Marriage and progeny

He married Frances de Vere, a daughter of John de Vere, 15th Earl of Oxford, by whom he had two sons and three daughters:
The Howards had little regard for the "new men" who had risen to power at court, such as Thomas Cromwell and the Seymours. Surrey was less circumspect than his father in concealing his disdain. The Howards had many enemies at court. Surrey himself branded Cromwell a 'foul churl' and William Paget a 'mean creature' as well as arguing that 'These new erected men would by their wills leave no nobleman on life!'
Henry VIII, consumed by paranoia and increasing illness, became convinced that Surrey had planned to usurp the crown from his son the future King Edward VI. Surrey suggested that his sister Mary FitzRoy, Duchess of Richmond and Somerset should seduce the aged King, her father-in-law, and become his mistress, to "wield as much influence on him as Madame d'Etampes doth about the French King". The Duchess, outraged, said she would "cut her own throat" rather than "consent to such villainy". She and her brother fell out, and she later laid testimony against Surrey that helped lead to his trial and execution for treason. The matter came to a head when Surrey quartered the attributed arms of King Edward the Confessor. John Barlow had once called Surrey "the most foolish proud boy that is in England" and, although the arms of Surrey's ancestor Thomas Mowbray, 1st Duke of Norfolk show that he was entitled to bear Edward the Confessor's arms, doing so was an act of pride. In consequence, the King ordered Surrey's imprisonment and that of his father, sentencing them to death on 13 January 1547. Surrey was beheaded on 19 January 1547 on a charge of treasonably quartering the royal arms. His father survived execution as the king died the day before that appointed for the beheading, but he remained imprisoned. Surrey's son Thomas Howard became heir to the Dukedom of Norfolk in place of his father, which title he inherited on the 3rd Duke's death in 1554.

Burial

He was buried in Framlingham Church in Suffolk, where survives his spectacular painted alabaster tomb.
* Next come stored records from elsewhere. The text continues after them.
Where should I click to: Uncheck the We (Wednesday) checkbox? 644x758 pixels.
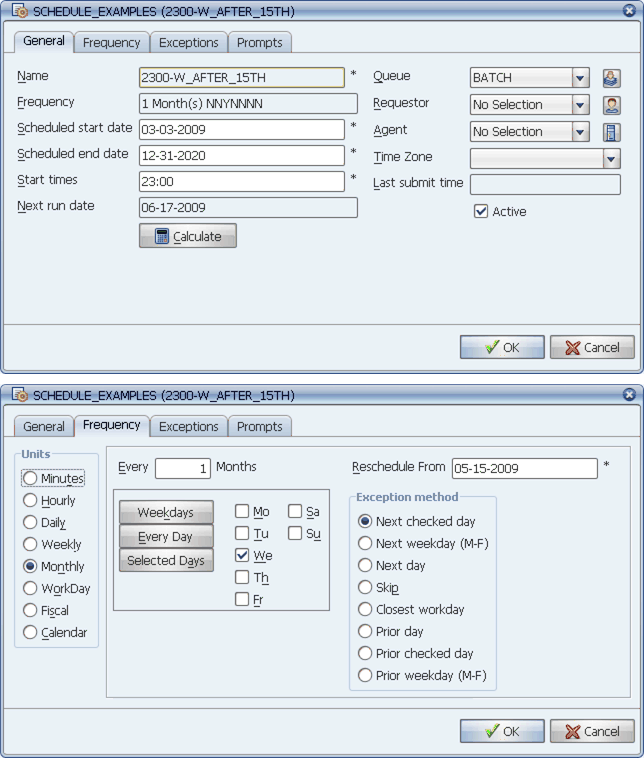click(242, 555)

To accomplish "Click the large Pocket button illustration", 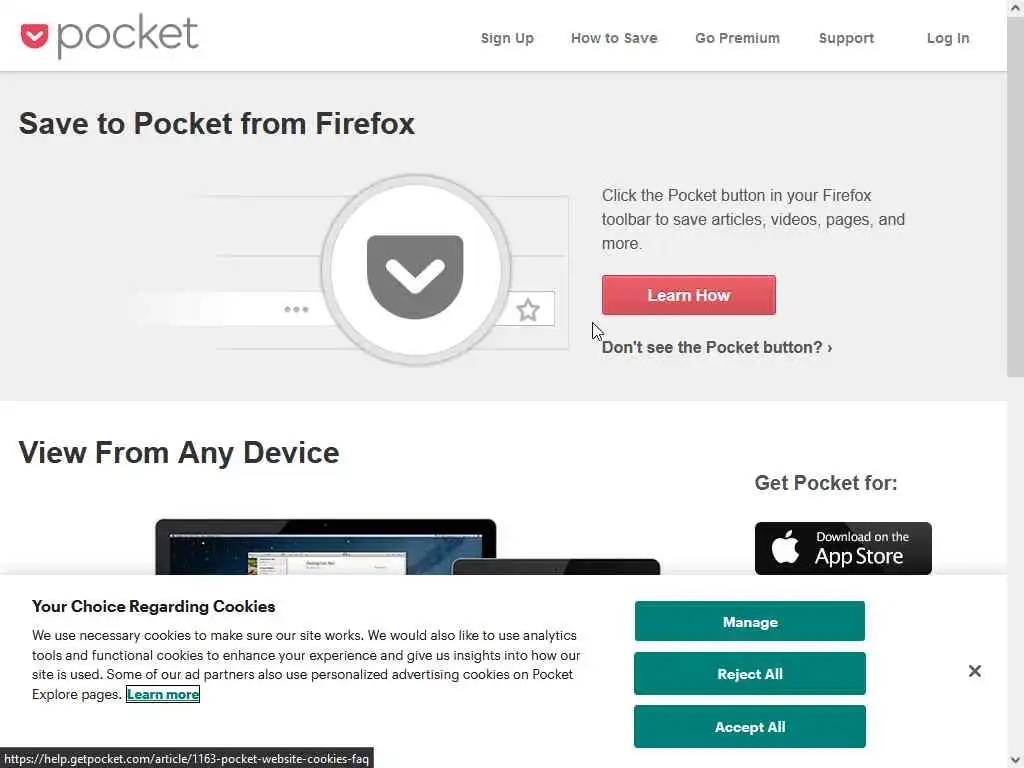I will [x=415, y=271].
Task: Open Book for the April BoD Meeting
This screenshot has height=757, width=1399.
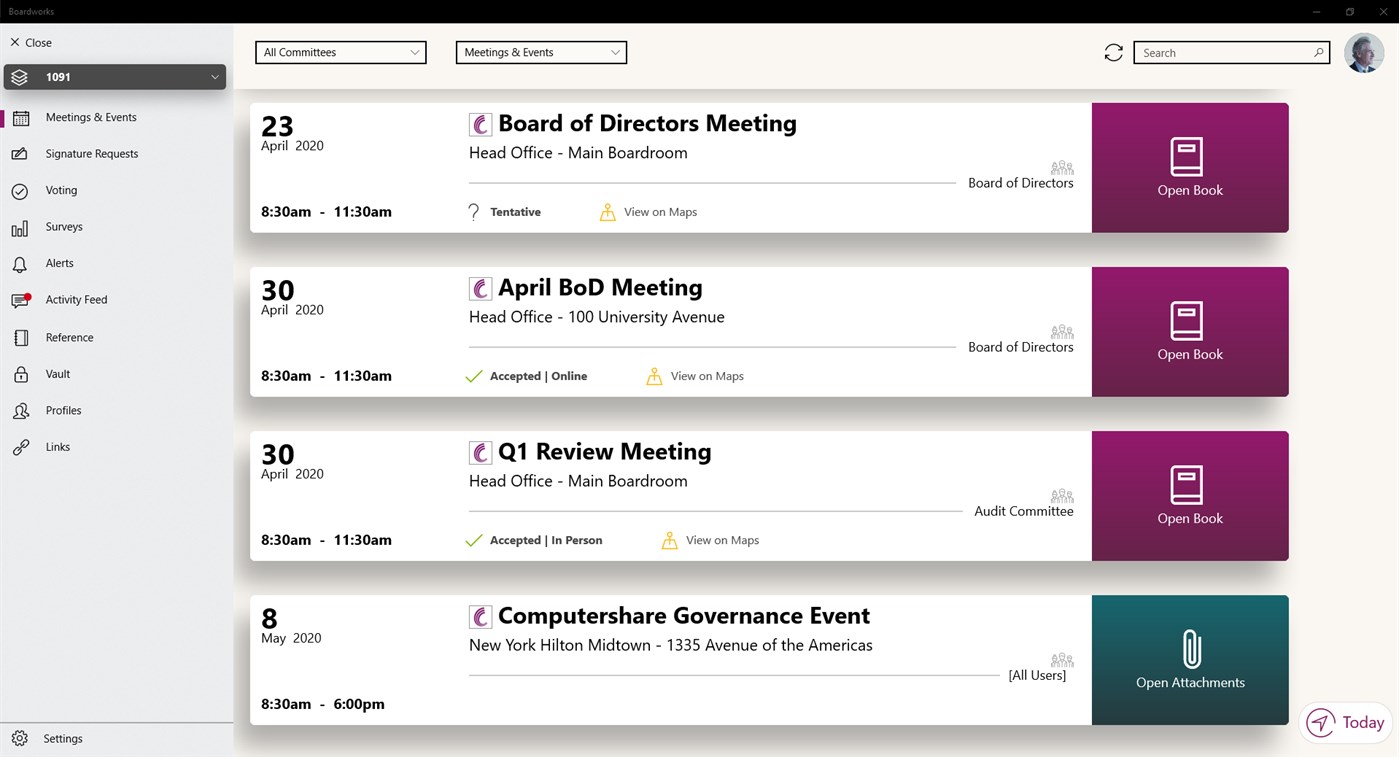Action: [x=1189, y=331]
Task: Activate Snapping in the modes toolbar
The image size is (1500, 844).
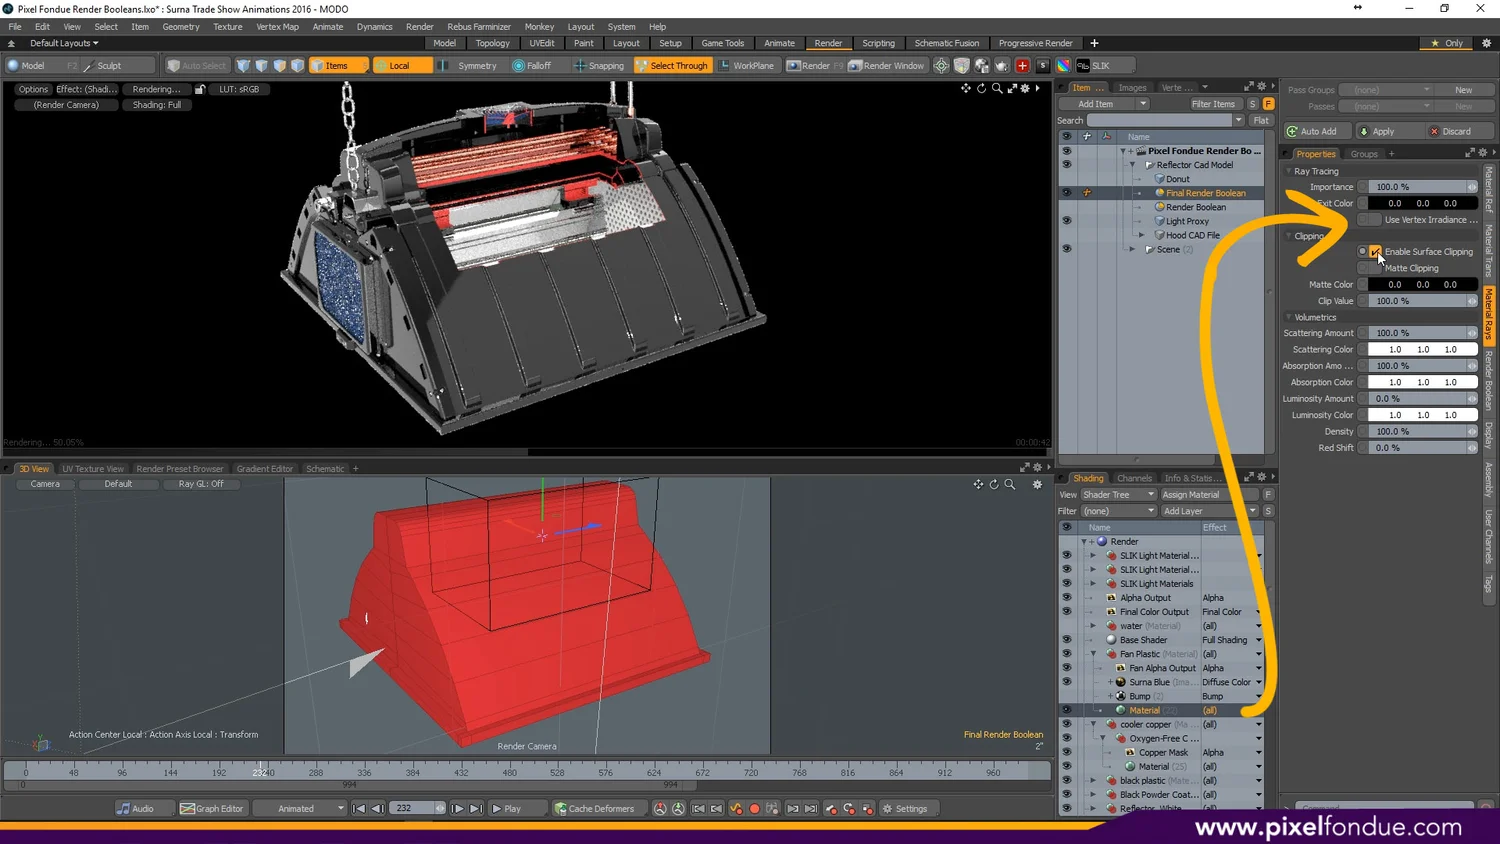Action: (x=600, y=65)
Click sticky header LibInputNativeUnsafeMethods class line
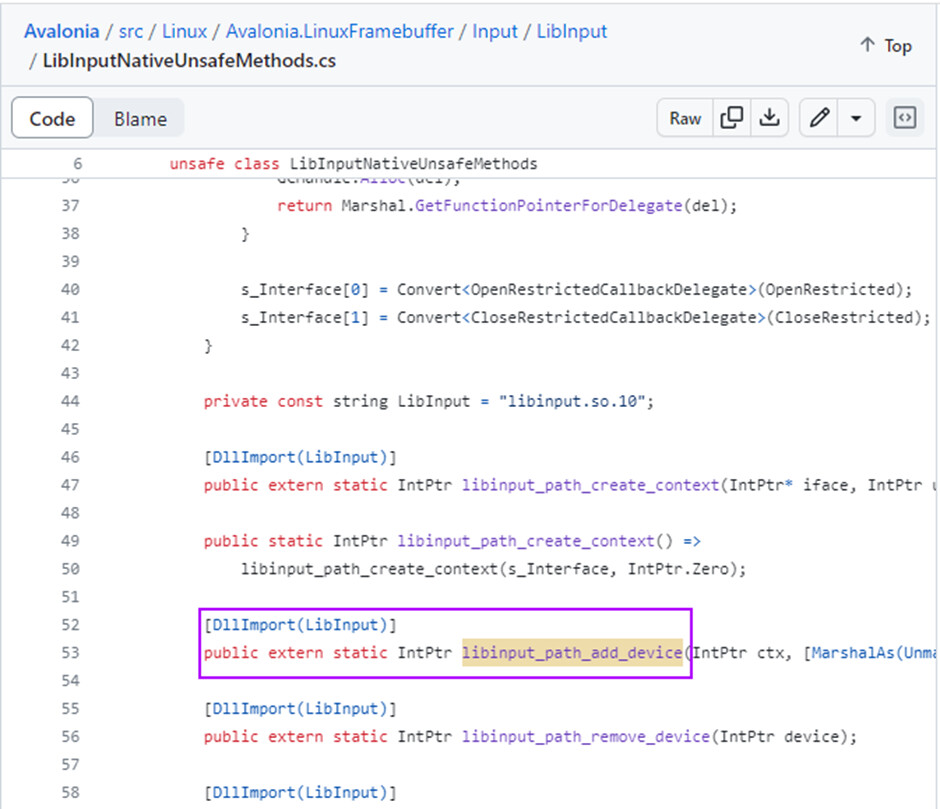This screenshot has height=809, width=940. tap(412, 164)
Literary activity and legacy

He and his friend Sir Thomas Wyatt were the first English poets to write in the sonnet form that Shakespeare later used, and Surrey was the first English poet to publish blank verse in his translation of the second and fourth books of Virgil's Aeneid.
Together, Wyatt and Surrey, due to their excellent translations of Petrarch's sonnets, are known as "Fathers of the English Sonnet". While Wyatt introduced the sonnet into English, it was Surrey who gave them the rhyming meter and the division into quatrains that now characterises the sonnets variously named English, Elizabethan, or Shakespearean sonnets.

In popular culture

Henry Howard, Earl of Surrey was portrayed by actor David O'Hara in The Tudors, a television series which ran from 2007 to 2010.